#### [What you should do]
Search the entries below for "computer". Report each line where it occurs.

#### [Data]
++++++++++++++++++++

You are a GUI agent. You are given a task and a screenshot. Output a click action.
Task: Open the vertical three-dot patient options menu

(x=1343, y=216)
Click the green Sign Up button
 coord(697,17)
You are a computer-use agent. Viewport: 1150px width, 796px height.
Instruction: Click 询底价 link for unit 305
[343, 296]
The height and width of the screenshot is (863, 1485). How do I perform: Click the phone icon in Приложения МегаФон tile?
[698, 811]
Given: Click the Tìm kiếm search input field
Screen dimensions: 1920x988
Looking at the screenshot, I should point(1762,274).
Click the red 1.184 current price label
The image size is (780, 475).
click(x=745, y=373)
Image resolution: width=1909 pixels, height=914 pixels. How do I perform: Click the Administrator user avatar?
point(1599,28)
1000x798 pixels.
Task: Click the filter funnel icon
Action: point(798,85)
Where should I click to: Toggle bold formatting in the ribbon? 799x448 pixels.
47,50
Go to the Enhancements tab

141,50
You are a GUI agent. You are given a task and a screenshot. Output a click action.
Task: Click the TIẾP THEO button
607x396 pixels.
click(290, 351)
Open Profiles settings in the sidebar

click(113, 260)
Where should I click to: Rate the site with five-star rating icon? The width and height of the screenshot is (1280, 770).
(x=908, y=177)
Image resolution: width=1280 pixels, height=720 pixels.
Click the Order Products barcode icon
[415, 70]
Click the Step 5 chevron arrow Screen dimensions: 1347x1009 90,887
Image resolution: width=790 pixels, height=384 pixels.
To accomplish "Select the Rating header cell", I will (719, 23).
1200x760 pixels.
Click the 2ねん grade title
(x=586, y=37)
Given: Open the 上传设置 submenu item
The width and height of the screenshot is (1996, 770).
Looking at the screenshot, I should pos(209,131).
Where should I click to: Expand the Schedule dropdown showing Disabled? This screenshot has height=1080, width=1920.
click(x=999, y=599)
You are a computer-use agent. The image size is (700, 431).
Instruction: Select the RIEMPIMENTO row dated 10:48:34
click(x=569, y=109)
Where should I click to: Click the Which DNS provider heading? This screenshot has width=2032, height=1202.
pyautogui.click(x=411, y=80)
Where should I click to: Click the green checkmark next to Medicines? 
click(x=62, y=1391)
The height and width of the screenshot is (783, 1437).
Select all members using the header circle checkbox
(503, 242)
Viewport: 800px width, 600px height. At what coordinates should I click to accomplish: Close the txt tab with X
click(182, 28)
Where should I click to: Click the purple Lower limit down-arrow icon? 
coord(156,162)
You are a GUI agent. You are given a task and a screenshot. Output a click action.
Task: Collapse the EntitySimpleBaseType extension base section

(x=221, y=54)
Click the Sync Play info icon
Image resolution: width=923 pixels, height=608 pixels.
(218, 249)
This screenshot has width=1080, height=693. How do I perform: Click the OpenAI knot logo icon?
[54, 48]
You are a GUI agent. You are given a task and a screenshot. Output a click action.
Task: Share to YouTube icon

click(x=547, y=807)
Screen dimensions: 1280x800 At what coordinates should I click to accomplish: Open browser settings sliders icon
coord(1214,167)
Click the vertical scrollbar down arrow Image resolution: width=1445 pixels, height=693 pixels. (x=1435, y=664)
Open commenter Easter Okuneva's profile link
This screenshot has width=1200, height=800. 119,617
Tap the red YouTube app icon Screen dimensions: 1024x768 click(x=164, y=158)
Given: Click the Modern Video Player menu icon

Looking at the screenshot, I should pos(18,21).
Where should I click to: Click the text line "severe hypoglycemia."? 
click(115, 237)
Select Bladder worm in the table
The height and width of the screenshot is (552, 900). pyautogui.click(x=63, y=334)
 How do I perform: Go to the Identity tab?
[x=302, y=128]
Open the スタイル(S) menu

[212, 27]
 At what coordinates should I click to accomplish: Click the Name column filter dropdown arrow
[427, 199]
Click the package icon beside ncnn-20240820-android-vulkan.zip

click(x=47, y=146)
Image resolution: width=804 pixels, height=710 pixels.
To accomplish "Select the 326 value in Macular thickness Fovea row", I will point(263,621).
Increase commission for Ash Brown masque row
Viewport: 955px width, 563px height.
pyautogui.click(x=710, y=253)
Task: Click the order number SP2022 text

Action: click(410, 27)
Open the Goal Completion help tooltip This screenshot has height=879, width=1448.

++++++++++++++++++++

#### [Task answer]
You are a computer-use agent. Viewport: 1150px width, 796px height.
You are a computer-use agent. The image size is (700, 431).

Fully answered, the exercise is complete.